Mark J. Holowach, Lawrence E. Hochreiter, Fan-Bill Cheung, David L. Aumiller
Nuclear Technology | Volume 140 | Number 1 | October 2002 | Pages 18-27
Technical Paper | Thermal Hydraulics | doi.org/10.13182/NT02-A3320
Articles are hosted by Taylor and Francis Online.
Critical heat flux (CHF) at a low-flow condition in a small-hydraulic-diameter duct is an important phenomenon for a Materials Test Reactor/Advanced Test Reactor (MTR/ATR) design under a number of accident conditions, including reflood transients. Current CHF models in the literature, such as the Mishima/Nishihara and Oh/Englert CHF models, are based on macroscopic system parameters and not local thermal-hydraulic conditions. These macroscopic parameter-based models cannot be readily used for analysis in transient best-estimate thermal-hydraulic codes.
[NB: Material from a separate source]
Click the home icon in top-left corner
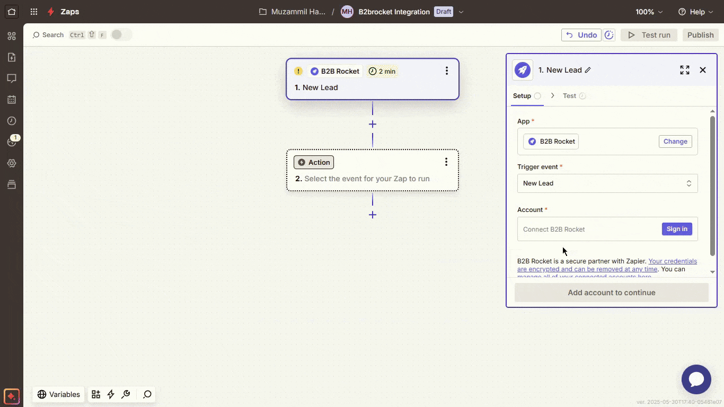Viewport: 724px width, 407px height. click(12, 12)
The present work focuses on developing a low-flow-rate CHF correlation, based on local conditions, that is amenable to implementation into a best-estimate transient thermal-hydraulic code for a small-hydraulic-diameter duct. The model development proceeds with a means of correlating CHF data to local conditions parameters and then applying a correction factor to the resulting correlation, subsequently permitting accurate predictions over a range of pressures. An evaluation of the proposed local conditions-based CHF model is conducted by predicting independent sets of CHF experimental results over a range of flow rate, pressure, and subcooling conditions. Conclusions on the viability of the proposed CHF model and suggestions for future efforts in improving the reflood heat transfer CHF models for small-hydraulic-diameter ducts are provided with an evaluation of the model results.